With Permits Granted, Hundreds of E-Scooters Are Hitting Portland Streets Later This Week

The city has formally issued its first two permits to companies Skip and Bird.

Skip scooter (courtesy Skip)

The scooters are here.

Portland Bureau of Transportation has begun issuing permits for the city's four-month electronic scooter pilot program, and says Portlanders could expect to see scooters on the street as soon as this week.

An announcement from the agency this afternoon lists Skip and Bird as the first two companies to receive permits.

Dylan Rivera, a PBOT spokesperson, says roughly half a dozen scooter companies applied for the pilot program, and that there will likely be "hundreds of scooters on city streets by next week."
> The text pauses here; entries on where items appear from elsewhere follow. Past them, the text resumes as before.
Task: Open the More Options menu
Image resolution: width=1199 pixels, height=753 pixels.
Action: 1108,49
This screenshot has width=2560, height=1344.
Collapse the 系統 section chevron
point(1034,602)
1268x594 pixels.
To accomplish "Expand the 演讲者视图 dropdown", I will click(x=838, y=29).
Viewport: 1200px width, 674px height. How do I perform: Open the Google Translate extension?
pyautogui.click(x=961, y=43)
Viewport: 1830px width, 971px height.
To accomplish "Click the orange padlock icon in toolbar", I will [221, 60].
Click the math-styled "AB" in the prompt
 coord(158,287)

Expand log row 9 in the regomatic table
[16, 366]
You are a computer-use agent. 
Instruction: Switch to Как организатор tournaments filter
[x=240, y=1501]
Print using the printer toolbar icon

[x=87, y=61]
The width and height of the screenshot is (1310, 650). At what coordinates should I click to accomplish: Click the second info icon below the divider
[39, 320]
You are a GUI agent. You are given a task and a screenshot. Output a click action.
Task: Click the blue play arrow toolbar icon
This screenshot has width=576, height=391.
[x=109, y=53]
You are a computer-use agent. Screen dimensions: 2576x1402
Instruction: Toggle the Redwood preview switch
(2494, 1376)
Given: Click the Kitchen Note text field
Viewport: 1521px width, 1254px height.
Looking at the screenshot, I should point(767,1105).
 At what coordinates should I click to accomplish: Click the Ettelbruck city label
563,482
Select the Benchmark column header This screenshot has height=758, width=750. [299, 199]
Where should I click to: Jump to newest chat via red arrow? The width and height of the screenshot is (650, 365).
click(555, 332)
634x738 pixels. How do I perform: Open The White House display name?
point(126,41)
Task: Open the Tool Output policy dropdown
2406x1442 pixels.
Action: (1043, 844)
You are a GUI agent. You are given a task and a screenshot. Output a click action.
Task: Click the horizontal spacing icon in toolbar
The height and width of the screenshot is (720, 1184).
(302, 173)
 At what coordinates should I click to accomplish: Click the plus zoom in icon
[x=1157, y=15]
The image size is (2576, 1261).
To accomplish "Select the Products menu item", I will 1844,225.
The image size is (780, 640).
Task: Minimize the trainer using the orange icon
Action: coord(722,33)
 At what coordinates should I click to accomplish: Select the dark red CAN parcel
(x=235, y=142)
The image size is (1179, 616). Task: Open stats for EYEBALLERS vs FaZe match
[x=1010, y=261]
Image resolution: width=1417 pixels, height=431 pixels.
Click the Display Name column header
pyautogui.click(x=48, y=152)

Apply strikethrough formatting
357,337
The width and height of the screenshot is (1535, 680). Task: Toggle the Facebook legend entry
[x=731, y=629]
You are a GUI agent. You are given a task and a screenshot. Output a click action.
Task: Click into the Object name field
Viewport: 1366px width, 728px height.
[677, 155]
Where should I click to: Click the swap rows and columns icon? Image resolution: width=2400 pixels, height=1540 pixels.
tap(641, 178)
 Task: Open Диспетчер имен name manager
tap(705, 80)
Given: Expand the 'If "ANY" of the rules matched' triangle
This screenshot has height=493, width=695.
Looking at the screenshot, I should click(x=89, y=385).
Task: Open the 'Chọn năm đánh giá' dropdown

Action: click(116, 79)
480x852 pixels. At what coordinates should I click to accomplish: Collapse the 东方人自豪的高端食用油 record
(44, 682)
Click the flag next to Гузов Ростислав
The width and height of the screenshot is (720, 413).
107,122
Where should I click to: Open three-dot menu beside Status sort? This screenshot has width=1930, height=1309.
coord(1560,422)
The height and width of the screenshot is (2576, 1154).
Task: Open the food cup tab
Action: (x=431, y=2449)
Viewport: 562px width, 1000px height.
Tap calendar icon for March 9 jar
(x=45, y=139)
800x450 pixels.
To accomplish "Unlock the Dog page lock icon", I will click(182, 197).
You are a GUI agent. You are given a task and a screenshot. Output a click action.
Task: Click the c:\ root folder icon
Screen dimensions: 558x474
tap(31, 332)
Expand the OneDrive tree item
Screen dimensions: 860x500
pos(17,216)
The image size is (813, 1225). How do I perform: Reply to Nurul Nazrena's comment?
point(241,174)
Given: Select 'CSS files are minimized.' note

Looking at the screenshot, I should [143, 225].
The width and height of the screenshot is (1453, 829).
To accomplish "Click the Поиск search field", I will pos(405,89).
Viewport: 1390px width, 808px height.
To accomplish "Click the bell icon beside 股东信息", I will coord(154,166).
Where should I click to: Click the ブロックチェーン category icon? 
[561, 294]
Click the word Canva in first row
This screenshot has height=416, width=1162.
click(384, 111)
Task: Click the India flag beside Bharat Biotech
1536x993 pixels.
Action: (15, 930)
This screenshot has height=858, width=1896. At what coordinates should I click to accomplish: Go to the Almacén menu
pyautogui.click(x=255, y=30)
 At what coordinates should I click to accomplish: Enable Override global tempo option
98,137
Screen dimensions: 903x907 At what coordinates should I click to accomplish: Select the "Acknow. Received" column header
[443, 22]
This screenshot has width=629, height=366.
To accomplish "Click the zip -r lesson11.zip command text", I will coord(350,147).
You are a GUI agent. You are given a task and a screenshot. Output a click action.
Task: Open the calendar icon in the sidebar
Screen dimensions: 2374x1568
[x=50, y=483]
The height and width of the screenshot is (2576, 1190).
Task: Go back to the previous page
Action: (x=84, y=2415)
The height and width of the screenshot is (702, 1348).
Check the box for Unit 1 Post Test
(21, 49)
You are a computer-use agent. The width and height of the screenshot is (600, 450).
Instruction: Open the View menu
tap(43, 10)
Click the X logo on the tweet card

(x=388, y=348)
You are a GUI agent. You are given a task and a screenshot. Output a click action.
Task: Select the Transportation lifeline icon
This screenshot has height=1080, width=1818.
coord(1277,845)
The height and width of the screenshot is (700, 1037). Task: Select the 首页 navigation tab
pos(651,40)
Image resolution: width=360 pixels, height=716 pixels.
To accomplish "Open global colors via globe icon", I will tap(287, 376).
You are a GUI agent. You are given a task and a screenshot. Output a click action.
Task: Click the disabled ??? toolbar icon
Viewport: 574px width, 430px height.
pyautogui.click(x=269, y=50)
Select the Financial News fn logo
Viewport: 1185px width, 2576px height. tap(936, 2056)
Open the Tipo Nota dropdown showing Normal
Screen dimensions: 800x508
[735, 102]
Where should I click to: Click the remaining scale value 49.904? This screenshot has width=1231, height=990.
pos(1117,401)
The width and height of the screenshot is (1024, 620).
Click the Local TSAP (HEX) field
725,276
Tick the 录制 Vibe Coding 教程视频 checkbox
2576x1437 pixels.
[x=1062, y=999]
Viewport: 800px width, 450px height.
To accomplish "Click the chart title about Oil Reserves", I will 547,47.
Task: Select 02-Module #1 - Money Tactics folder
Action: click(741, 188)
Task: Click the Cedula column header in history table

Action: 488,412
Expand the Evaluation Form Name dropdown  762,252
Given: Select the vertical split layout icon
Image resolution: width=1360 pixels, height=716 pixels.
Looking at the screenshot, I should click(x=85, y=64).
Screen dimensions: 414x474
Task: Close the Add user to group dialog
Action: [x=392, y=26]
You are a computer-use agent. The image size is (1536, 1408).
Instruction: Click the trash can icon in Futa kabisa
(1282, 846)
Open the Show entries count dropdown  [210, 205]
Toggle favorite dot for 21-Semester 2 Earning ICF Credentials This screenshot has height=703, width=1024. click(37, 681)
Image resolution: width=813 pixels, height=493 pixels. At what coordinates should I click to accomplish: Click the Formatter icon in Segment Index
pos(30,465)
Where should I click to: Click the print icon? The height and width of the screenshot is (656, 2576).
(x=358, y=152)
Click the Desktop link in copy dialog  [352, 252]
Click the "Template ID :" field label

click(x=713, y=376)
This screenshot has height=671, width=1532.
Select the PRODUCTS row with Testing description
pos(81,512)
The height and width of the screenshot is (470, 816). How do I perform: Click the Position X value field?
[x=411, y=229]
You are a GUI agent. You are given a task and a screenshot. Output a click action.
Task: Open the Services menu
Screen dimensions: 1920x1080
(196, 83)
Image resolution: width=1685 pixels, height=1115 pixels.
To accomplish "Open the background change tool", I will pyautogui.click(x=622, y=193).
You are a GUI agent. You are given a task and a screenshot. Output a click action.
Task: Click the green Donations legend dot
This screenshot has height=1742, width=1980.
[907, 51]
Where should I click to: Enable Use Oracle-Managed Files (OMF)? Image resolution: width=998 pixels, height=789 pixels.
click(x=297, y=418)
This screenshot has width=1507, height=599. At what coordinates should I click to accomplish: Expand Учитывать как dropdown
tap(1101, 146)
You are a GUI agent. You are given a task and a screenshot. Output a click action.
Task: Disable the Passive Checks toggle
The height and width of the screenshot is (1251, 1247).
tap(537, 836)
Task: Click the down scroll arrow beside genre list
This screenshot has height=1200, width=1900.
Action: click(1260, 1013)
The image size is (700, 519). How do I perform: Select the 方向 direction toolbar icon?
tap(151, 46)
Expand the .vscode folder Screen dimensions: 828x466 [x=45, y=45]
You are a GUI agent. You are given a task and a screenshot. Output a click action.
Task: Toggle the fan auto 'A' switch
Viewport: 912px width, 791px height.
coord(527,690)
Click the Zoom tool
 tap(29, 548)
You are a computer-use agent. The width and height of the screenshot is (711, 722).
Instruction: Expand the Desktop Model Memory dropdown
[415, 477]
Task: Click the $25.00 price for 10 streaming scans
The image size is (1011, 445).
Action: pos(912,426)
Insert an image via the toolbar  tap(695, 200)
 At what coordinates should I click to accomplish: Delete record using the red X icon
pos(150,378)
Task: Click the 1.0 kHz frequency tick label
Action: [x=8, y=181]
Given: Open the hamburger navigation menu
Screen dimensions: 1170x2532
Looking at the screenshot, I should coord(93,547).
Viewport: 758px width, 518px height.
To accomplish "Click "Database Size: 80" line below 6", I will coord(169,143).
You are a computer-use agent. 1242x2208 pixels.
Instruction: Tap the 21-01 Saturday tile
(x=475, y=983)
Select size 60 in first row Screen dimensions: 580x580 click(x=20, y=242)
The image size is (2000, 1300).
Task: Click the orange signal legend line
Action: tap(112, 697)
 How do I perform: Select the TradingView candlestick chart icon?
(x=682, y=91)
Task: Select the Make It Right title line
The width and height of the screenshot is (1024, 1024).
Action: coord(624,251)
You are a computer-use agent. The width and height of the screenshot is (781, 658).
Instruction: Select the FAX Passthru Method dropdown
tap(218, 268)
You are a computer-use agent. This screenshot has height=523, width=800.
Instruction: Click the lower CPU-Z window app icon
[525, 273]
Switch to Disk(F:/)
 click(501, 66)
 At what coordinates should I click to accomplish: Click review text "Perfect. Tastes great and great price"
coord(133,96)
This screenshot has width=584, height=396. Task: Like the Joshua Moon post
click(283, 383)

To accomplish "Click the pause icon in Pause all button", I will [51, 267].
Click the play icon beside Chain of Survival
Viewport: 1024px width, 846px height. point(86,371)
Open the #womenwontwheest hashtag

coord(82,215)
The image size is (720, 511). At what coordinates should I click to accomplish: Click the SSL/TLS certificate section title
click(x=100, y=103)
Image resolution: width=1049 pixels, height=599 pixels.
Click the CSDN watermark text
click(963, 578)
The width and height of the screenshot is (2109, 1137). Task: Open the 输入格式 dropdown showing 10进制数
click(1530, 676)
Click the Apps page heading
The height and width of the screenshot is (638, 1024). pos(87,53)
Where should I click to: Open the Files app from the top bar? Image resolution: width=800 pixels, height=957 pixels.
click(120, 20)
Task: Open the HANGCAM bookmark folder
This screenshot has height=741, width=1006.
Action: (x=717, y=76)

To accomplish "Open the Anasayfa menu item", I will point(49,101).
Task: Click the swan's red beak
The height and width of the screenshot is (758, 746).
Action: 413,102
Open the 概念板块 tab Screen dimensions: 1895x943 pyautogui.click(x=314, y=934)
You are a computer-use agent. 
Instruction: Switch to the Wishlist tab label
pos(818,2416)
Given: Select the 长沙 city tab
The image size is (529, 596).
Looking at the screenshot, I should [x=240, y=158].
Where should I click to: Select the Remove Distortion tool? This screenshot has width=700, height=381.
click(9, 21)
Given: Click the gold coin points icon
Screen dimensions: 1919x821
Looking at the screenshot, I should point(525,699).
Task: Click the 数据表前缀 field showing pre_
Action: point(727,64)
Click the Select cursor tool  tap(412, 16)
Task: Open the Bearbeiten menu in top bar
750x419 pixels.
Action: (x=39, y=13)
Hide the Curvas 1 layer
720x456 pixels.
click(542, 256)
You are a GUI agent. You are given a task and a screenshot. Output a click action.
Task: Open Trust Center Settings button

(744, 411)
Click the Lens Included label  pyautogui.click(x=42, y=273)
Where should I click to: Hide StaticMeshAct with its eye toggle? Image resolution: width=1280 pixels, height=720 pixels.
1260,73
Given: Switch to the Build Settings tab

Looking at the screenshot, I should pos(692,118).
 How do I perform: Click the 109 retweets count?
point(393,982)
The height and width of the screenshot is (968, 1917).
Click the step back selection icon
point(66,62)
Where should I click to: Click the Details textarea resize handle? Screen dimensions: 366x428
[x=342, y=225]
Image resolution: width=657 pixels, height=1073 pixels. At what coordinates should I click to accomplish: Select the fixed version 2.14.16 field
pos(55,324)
The city has capped the total number of scooters permitted during the four-month period at 2,500. Individual companies will be able to deploy up to 200 scooters in their first week of operation.

Martha Shaughnessy, a spokesperson for Skip, tells WW that starting next week, "Skip will launch with an initial fleet of 200 ramping up to 500 as permitted by PBOT."

Lime—which has been hiring in Portland since March and appears to be prepared with a large fleet in a warehouse space on Southeast Glisan—was surprisingly not on the city's starting roster.

Related: E-Scooters Debut in Portland? City Hall Says It's Just a Tech Glitch

Scooter companies will be allowed to operate in Portland until November 20, at which time PBOT will conduct a study "to determine whether scooters are compatible with the safe, efficient and equitable operation of Portland's transportation system."

Reviews of e-scooters in California have been mixed, to put it generously.

"This is a rapidly changing industry, and we wanted to be flexible and nimble in setting up this pilot," interim transportation director Chris Warner said in a statement. "Portlanders will now have a chance to try this new way of getting around, and we'll have the opportunity to see if scooters work in Portland and help us meet our safety, mobility, equity and climate action goals."

PBOT is still in the process of issuing permits to companies that qualify. Until then, it says riders must abide by a few rules—such as wearing helmets, not riding on sidewalks, not parking scooters in the middle of sidewalks, and not using scooters in city parks.